Ooh . . . kay . . ..
The House of Representatives has just passed a bill that would prohibit - ready for this? - hair discrimination. This bill would specifically prevent employers from discriminating against job applicants because of hair that is braided, dreadlocked, cornrowed, or of a non-natural color like purple, yellow or green, some of which are the occasional colors of braids, dreadlocks and cornrows.
The traditionally black hairstyles I just mentioned look unprofessional and way too casual, and that's not the sort of look many offices and retailers would tolerate from their employees.
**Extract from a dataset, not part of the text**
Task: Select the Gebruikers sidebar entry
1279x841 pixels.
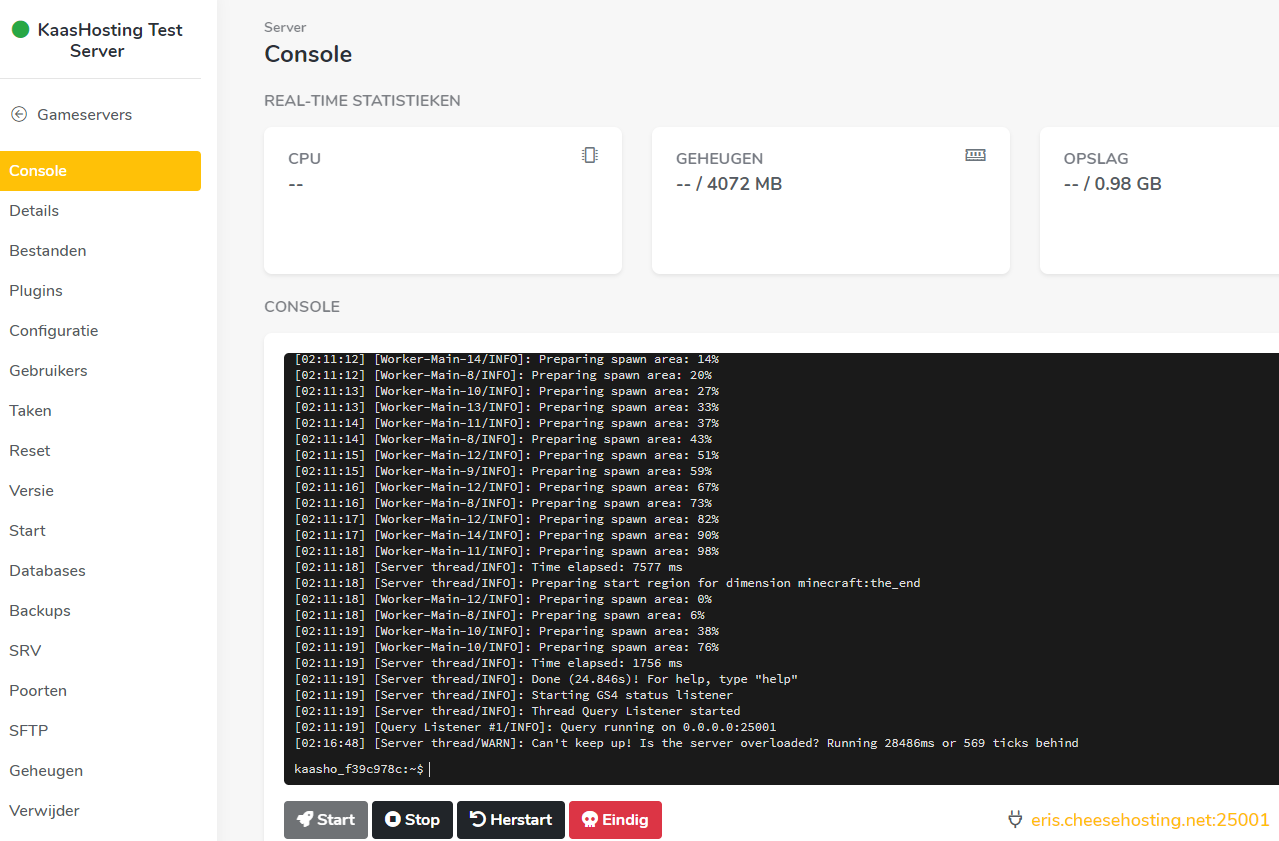Action: (x=48, y=371)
Dressing for success means having appropriate hair as well as having appropriate clothes.
Lest you think this perspective has a racist subtext, I need only point out how many white males were also discriminated back in the Vietnam era against because they grew their hair too long and sometimes grew beards because they wanted to look like the Beatles - not the moptop Beatles who played on "The Ed Sullivan Show" in 1964, the hippie Beatles who posed at Tittenhurst Park in 1969. Guys who grew their hair that long didn't want to get an office or retail job; that was capitalism, dude, you know, working for . . . "the man." Even if they had tried to get a job like that, they wouldn't have gotten a job with absurdly long hair. As the Five Man Electrical Band sang . . .
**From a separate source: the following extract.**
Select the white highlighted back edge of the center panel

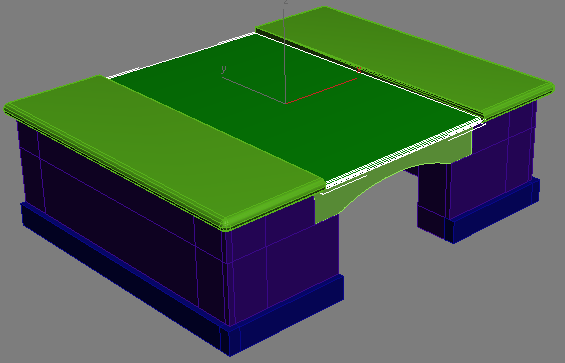click(x=180, y=56)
If you want to wear a loud, uncouth hairstyle to tick off the establishment, that's fine by me. Just don't expect to keep that look if you want to join the establishment.
Unless you're Ketanji Brown Jackson, who did not take my advice about losing her braids but will likely be confirmed to the Supreme Court anyway.
Oh, yeah, I have a black female friend who always wore her dark hair straight, and she always looked beautiful. She just got long yellow (not blonde, yellow) cornrows. I don't have the heart to tell her that I think she looks terrible.